As Tucsonans shopped for presents and planned Christmas dinner back in December 1923, many of them wanted to know what the weather was like “back home.”
Just like today, many Tucsonans had moved here from other states and still had family there. But they couldn’t go to the National Weather Service’s website to see if they needed to check on their grandparents or if the time was right to rib their snow-shoveling siblings with photos of Tucson’s clear, blue sky.
So who did they turn to? The Chamber of Commerce. Tucsonans pestered chamber officials every day with questions about “what the weather man is doing” in their home states. Chamber officials finally arranged for Tucson to get daily weather reports from the “principal cities” throughout the country, which the Arizona Daily Star and Tucson Citizen could publish.
It’s hard to imagine anybody today would ask the Chamber of Commerce about the weather. But it’s just one of the many ways the chamber was seen as an essential pillar of the community, along with groups like the Boy Scouts or the Elks Club.

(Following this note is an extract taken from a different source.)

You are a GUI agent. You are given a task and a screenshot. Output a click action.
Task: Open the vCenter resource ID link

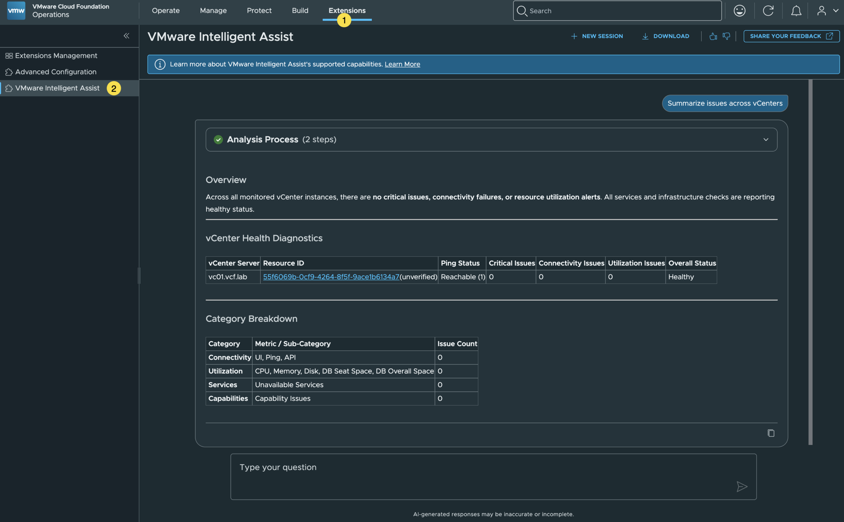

Those organizations are still around, but their place in society has changed dramatically. When was the last time you read about how the Boy Scouts chose their executive director? A Tucsonan in 1923 would have heard all about it.
Want to know another thing that’s hard to imagine? An annual contest to see who has the best lawn in Tucson. That was the goal of the Kiwanis Club’s “Better Winter Lawn” contest. It was a big deal and merited a lot of news coverage as judges were selected and the awards ceremony was scheduled.
But a lot of what was happening in Tucson back then is recognizable today.
The Tucson City Council was busy approving plans to pave Speedway and South Sixth Avenue for the first time. They also were considering a request from local merchant Harold Steinfeld for an ordinance to relieve traffic congestion on Pennington, between Stone and Church. (He suggested an ordinance similar to the one on Congress and Stone, where cars could only be parked for one hour.)
The produce industry that drives the economy in Nogales was becoming the multi-billion dollar business it is now. Importers touted a massive crop of tomatoes grown in Sinaloa, Mexico, including 2,500 train cars of tomatoes headed to Nogales and then on to East Coast cities.
And just like today, the national pastime of making fun of legislators was in full swing.
Editorial writers agreed with Arizona Gov. George W. P. Hunt’s decision not to call the state Legislature back into session, saying "an orgy of oratory with nothing accomplished is what the state might expect for its money spent in special session of the legislature.”
A U.S. representative from Florida said Congress members should get sofas in their offices, prompting a tongue-in-cheek endorsement from editorial writers. “Members of Congress, like babies, are least trouble when they are asleep.”
Immigration was a hot-button issue, but it wasn’t the same situation that the nation is watching on the Arizona-Mexico border today as thousands of migrants and asylum seekers arrive every week.
Back in 1923, a so-called “gigantic plot to smuggle aliens into this country” was unfolding in upstate New York. Federal agents looking for bootleggers on the Canadian border caught 50 people crossing the border. Most of them were Irish, English and Swedish. They couldn’t enter legally because the immigration quotas for the year had already been filled.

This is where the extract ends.